_What this task involves:_ Reproduce the records verbatim, starting with the first line and continuing through the line that contains "click(x=438, y=348)".

_Provided data:_
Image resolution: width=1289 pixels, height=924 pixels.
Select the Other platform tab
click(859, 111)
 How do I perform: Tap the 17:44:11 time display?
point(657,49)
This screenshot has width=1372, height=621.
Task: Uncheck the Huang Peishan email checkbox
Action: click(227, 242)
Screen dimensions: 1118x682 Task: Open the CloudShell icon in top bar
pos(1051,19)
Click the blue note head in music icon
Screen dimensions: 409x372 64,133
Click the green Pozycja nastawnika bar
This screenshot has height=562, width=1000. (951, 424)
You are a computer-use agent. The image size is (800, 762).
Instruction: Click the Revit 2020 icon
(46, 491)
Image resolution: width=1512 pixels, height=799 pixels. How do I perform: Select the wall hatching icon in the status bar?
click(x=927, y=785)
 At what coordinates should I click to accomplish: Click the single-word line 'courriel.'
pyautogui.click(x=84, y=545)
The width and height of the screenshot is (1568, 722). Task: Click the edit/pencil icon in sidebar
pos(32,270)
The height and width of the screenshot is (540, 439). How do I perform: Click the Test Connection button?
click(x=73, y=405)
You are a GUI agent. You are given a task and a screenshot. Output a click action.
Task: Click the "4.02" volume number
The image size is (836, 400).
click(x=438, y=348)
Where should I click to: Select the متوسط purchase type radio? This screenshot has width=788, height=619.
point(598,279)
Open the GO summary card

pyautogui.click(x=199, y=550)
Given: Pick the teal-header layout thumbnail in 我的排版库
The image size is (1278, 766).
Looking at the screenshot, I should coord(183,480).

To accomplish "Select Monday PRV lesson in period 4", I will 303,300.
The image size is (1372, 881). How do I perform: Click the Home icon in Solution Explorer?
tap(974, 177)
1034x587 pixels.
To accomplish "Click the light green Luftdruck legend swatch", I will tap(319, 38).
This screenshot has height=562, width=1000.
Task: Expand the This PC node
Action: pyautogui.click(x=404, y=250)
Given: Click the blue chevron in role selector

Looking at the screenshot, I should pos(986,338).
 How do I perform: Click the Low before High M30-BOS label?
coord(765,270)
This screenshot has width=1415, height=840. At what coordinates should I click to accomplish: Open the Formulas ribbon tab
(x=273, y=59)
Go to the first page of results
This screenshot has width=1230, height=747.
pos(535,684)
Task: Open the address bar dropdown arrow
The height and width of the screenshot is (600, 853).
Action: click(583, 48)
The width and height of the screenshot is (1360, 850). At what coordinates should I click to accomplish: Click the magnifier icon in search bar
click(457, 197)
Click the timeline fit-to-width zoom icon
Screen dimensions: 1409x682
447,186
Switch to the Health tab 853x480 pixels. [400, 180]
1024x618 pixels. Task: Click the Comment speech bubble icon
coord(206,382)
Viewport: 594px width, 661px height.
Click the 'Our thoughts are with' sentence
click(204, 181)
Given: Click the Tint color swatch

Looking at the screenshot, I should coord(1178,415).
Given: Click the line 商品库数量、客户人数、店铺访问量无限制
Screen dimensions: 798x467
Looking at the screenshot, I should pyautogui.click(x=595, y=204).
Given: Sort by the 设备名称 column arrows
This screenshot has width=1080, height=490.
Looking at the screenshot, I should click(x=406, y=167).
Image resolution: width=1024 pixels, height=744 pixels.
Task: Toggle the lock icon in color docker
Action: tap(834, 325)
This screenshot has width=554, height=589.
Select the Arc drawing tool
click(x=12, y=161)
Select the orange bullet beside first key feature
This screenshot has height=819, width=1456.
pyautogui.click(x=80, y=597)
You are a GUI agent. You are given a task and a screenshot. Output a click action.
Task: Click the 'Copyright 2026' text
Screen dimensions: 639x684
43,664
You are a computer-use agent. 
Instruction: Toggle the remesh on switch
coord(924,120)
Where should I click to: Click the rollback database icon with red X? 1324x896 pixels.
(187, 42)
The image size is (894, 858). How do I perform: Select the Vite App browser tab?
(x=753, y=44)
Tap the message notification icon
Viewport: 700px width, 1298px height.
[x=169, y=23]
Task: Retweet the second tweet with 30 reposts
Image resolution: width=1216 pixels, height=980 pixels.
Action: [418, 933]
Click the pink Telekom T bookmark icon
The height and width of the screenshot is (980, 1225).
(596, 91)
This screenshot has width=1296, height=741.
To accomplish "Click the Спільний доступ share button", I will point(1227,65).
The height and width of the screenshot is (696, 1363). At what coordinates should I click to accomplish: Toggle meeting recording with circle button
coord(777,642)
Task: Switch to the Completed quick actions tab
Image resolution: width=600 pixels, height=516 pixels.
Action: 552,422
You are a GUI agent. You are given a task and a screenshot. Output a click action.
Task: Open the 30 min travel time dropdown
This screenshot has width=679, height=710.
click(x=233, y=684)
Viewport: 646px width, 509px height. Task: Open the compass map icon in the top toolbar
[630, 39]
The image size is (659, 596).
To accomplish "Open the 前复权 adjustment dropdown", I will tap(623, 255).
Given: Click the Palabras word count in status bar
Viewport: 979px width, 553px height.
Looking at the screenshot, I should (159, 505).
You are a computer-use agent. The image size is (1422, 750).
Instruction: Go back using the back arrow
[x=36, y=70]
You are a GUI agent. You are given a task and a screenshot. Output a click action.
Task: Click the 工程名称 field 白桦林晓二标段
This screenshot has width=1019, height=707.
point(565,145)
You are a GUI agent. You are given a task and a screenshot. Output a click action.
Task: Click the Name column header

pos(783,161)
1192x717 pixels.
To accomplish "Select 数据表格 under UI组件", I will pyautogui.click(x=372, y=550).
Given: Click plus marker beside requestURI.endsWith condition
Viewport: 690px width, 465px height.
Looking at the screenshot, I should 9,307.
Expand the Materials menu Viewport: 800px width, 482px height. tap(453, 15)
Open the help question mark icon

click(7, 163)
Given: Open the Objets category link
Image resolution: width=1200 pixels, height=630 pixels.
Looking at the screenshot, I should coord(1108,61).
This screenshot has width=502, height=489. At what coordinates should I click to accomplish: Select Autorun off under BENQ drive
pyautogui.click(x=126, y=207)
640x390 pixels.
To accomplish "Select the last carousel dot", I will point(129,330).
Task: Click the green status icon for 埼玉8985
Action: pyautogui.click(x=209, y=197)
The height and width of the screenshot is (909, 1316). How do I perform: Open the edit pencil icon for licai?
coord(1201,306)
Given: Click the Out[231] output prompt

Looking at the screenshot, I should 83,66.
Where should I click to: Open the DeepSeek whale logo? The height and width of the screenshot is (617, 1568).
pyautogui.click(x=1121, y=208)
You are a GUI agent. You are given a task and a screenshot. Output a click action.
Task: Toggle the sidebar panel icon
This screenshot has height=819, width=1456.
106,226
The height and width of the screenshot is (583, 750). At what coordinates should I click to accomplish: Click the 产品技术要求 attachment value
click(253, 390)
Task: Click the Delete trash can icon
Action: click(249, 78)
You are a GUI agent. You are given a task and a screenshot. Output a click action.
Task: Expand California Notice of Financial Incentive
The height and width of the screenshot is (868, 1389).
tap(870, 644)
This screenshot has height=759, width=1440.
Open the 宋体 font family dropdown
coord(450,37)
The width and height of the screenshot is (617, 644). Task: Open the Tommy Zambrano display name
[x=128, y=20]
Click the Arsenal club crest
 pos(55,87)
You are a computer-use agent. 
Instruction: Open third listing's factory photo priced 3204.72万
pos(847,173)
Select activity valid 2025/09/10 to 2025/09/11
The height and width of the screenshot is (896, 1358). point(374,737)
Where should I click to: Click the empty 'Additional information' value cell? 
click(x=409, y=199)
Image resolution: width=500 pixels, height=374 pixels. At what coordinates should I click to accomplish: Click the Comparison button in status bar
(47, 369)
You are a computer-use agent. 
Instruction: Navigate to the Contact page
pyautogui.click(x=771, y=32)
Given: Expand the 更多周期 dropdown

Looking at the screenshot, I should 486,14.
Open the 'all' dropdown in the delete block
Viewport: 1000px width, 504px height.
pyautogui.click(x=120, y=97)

_Solution:_
Image resolution: width=1289 pixels, height=924 pixels.
Select the Other platform tab
click(859, 111)
 How do I perform: Tap the 17:44:11 time display?
point(657,49)
This screenshot has width=1372, height=621.
Task: Uncheck the Huang Peishan email checkbox
Action: click(227, 242)
Screen dimensions: 1118x682 Task: Open the CloudShell icon in top bar
pos(1051,19)
Click the blue note head in music icon
Screen dimensions: 409x372 64,133
Click the green Pozycja nastawnika bar
This screenshot has height=562, width=1000. (951, 424)
You are a computer-use agent. The image size is (800, 762).
Instruction: Click the Revit 2020 icon
(46, 491)
Image resolution: width=1512 pixels, height=799 pixels. How do I perform: Select the wall hatching icon in the status bar?
click(x=927, y=785)
 At what coordinates should I click to accomplish: Click the single-word line 'courriel.'
pyautogui.click(x=84, y=545)
The width and height of the screenshot is (1568, 722). Task: Click the edit/pencil icon in sidebar
pos(32,270)
The height and width of the screenshot is (540, 439). How do I perform: Click the Test Connection button?
click(x=73, y=405)
You are a GUI agent. You are given a task and a screenshot. Output a click action.
Task: Click the "4.02" volume number
The image size is (836, 400).
click(x=438, y=348)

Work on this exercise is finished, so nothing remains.